Jakiś czas temu informowaliśmy Was o wielkim pechu polskiego użytkownika Alcatela Idol 4, którego urządzenie w dość drastyczny sposób odmówiło współpracy. Domniemany winowajca – bateria – zapaliła się, niszcząc doszczętnie smartfona. Jak sprawy potoczyły się później?
Przypomnimy tylko, że właściciel urządzenia nie odniósł żadnych obrażeń, a Alcatel zapewnił o poważnym podejściu do sprawy. Telefon nadawał się jednak wyłącznie na śmietnik. Lecz zanim tam trafi, zostanie gruntownie sprawdzony przez techników, którzy dostali już smartfon, aby przeprowadzić niezbędne analizy.

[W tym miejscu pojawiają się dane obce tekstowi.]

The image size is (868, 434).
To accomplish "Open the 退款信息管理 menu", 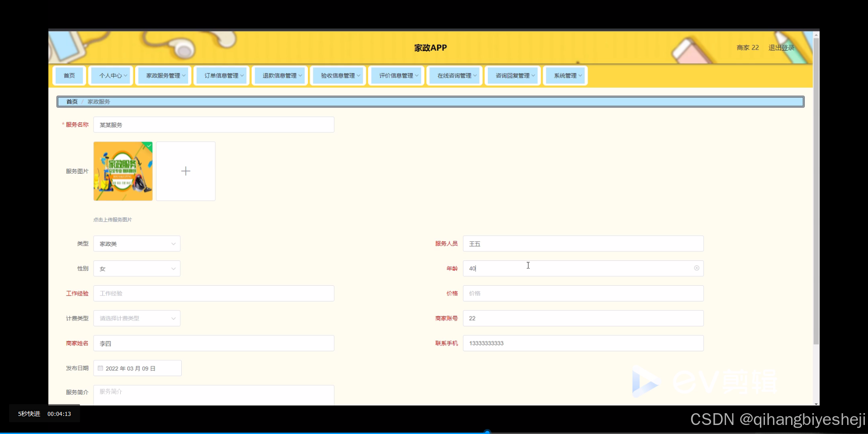I will pos(279,75).
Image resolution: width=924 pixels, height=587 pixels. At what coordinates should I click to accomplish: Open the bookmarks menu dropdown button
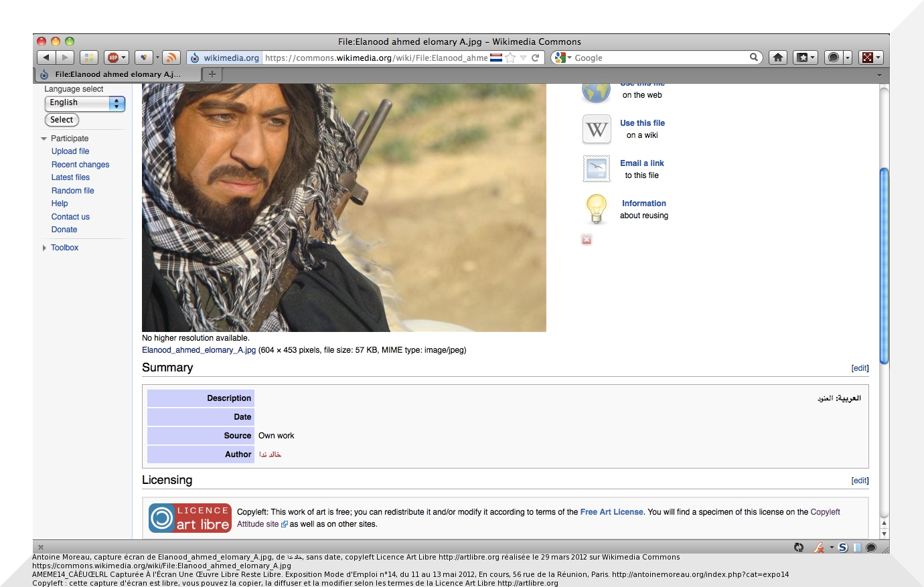(x=805, y=58)
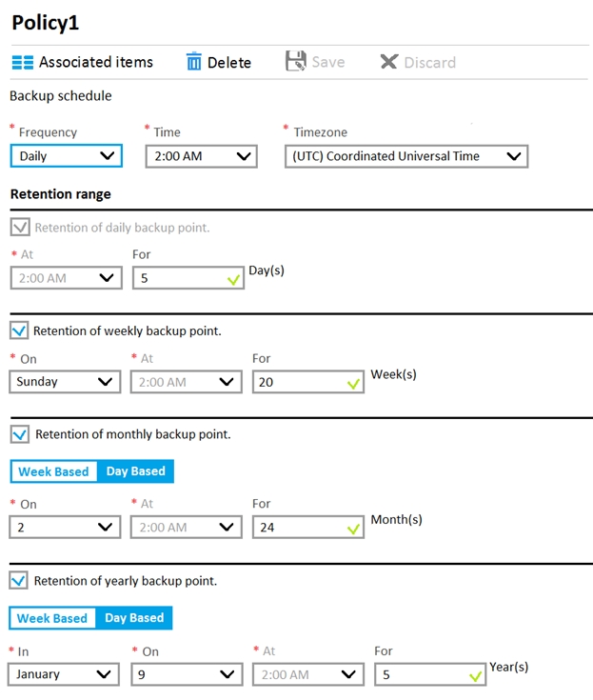The width and height of the screenshot is (593, 700).
Task: Click the Save floppy disk icon
Action: point(295,62)
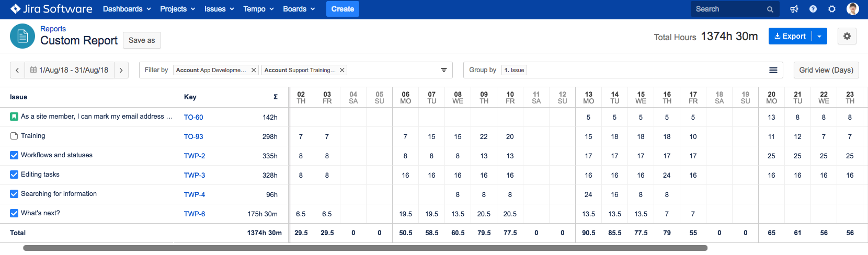Open date range picker 1/Aug/18 - 31/Aug/18
Screen dimensions: 868x255
pyautogui.click(x=70, y=70)
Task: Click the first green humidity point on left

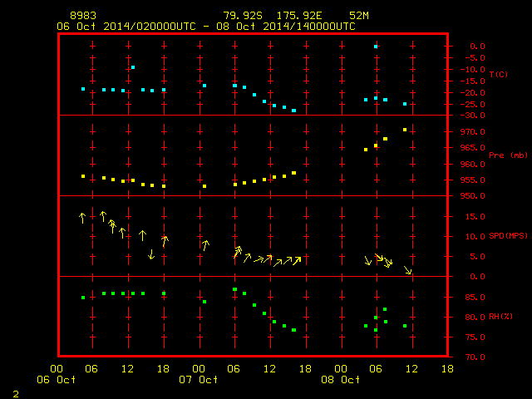Action: click(83, 298)
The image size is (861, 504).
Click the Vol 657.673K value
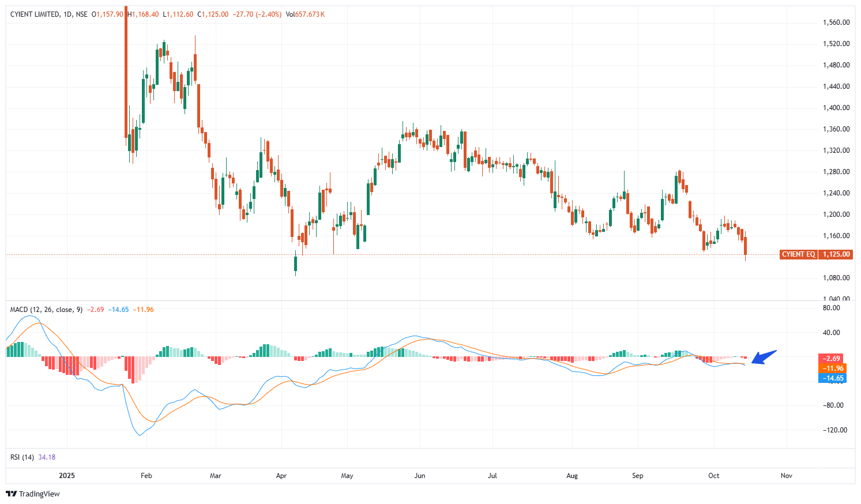(x=305, y=14)
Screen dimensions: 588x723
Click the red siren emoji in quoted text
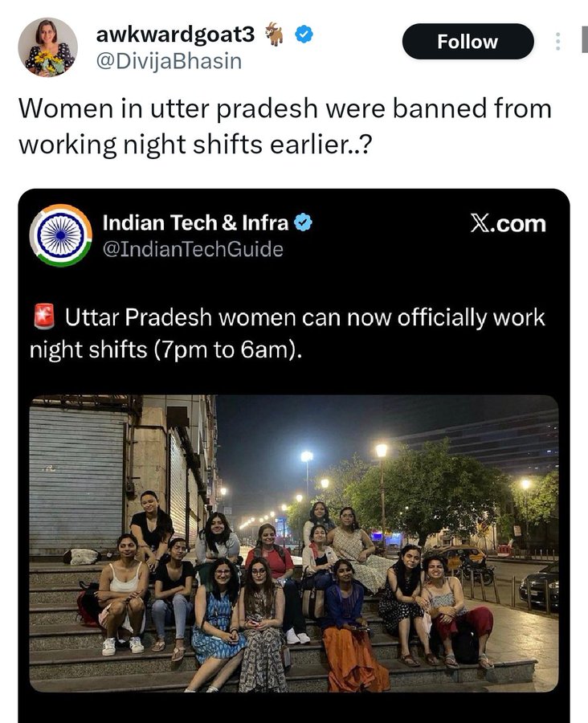pyautogui.click(x=44, y=317)
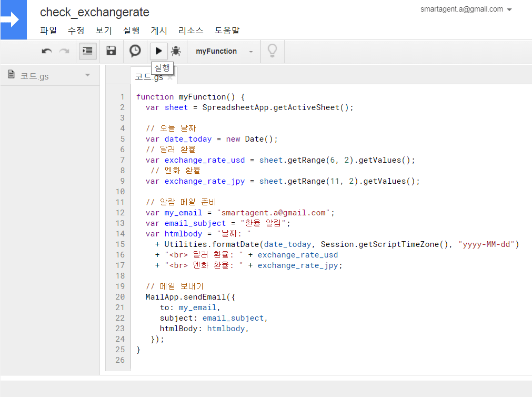Open the 실행 menu
The image size is (532, 397).
click(x=131, y=31)
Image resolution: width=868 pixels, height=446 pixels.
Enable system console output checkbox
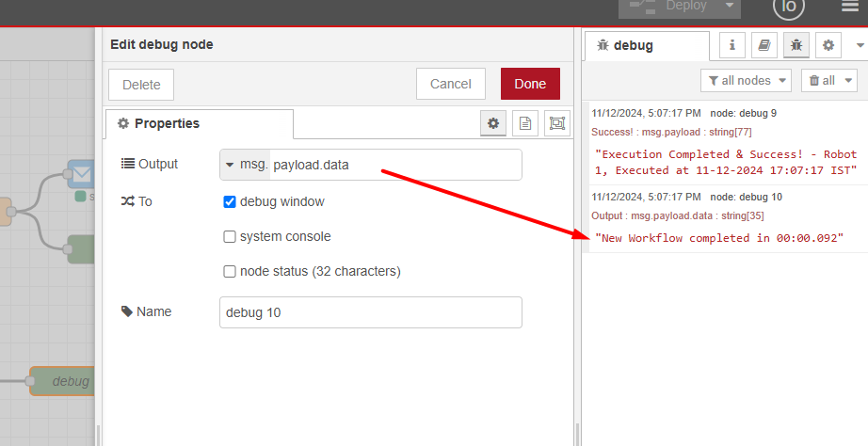230,237
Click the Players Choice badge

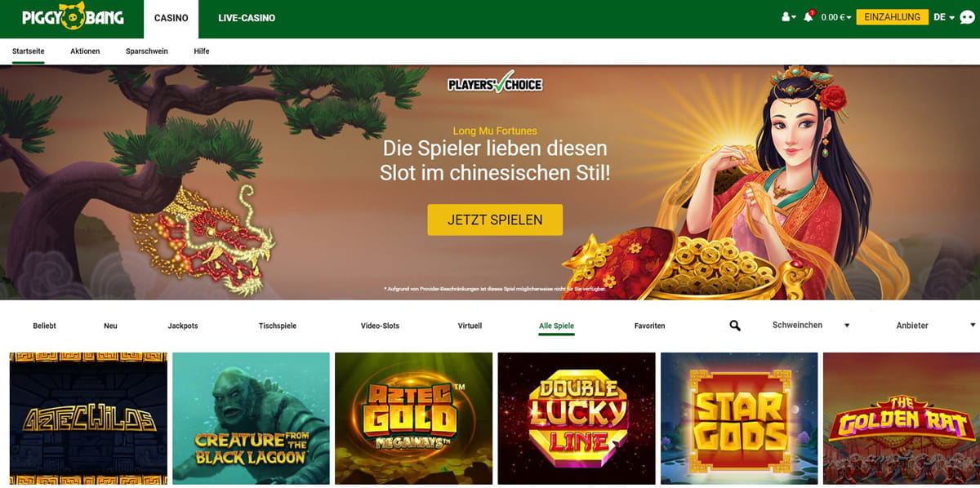coord(496,82)
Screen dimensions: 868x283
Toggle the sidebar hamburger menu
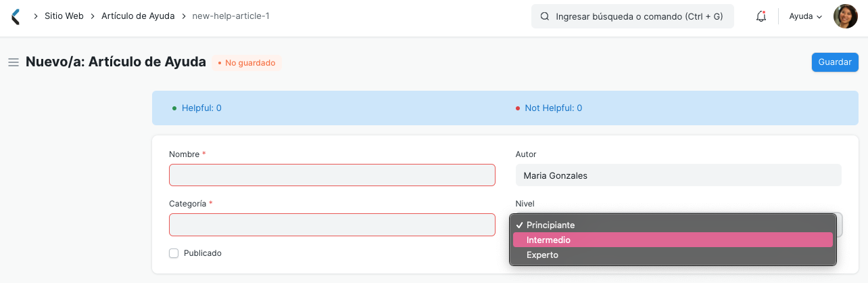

Dziś, w niespełna dwa tygodnie po całym zajściu, postanowiłem sprawdzić, na jakim etapie jest sprawa oraz czy młody użytkownik telefonu został przez firmę należycie potraktowany. Komentarza udzielił Adam Bialic, przedstawiciel firmy Alcatel na Polskę:
Po wstępnych oględzinach uszkodzonego sprzętu oraz sprawdzeniu danych na temat tej partii, ustaliliśmy, że był to jednostkowy przypadek. Smartfon trafi do dalszej analizy w centrali firmy, abyśmy mogli lepiej poznać przyczyny zdarzenia, co pozwoli nam jeszcze skuteczniej dbać o bezpieczeństwo użytkowników. Jeszcze raz pozwolę sobie podkreślić, że to był jedyny przypadek tego typu usterki w Idolu 4 na setki tysięcy urządzeń sprzedanych od czerwca zeszłego roku. Użytkownik pechowego egzemplarza otrzymał w dniu wczorajszym nowe urządzenie – wyższy model Idol 4S.
Niezależnie od e-maila do Alcatela, skontaktowałem się z Bartkiem, który potwierdził otrzymanie nowego urządzenia. Jako dowód przesłał poniższe zdjęcie:
Wygląda więc na to, że firma podeszła do sprawy bardzo rzetelnie i profesjonalnie. Nie będę zdziwiony, jeśli okaże się, że w tym miejscu wątek polskiego użytkownika produktu zostanie zakończony. Mimo to, mnie cały czas bardzo interesuje oficjalna przyczyna awarii urządzenia. Gdy tylko Alcatel przedstawi wyniki swoich badań, od razu Was o nim poinformujemy.